▸ **Stated exercise**
Locate every line in the records below that contains the string "This" with the same capitalization, and copy each of those lines.

▸ **Source material**
==================================================
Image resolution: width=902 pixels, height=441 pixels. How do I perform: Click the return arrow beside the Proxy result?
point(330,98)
==================================================
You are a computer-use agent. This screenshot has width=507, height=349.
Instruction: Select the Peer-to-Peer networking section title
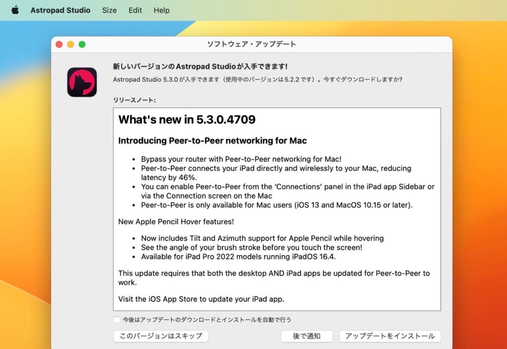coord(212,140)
==================================================
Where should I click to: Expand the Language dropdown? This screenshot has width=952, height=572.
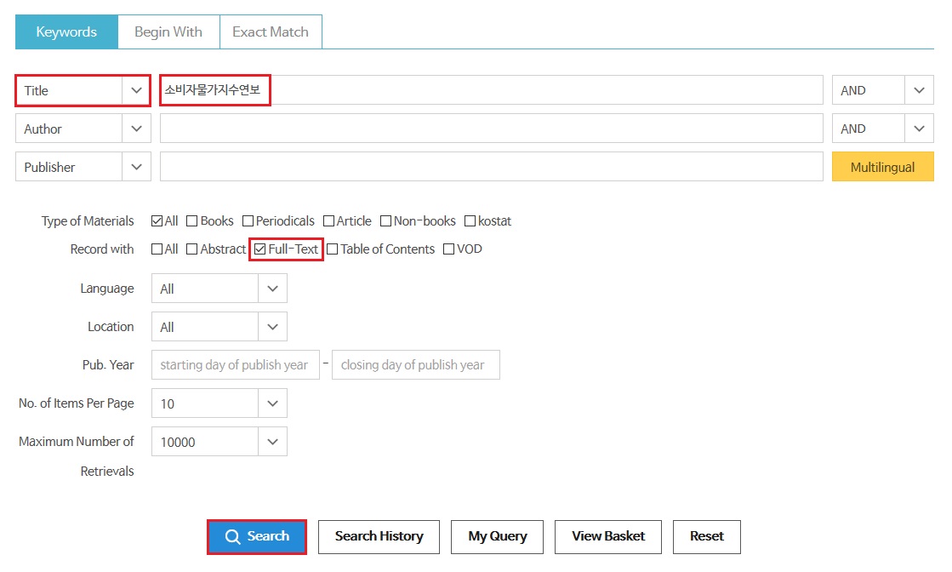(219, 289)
==================================================
▸ **Exercise output**
You are a computer-use agent. This screenshot has width=507, height=349.
Where should I click to: Expand the Language dropdown? This screenshot has width=952, height=572.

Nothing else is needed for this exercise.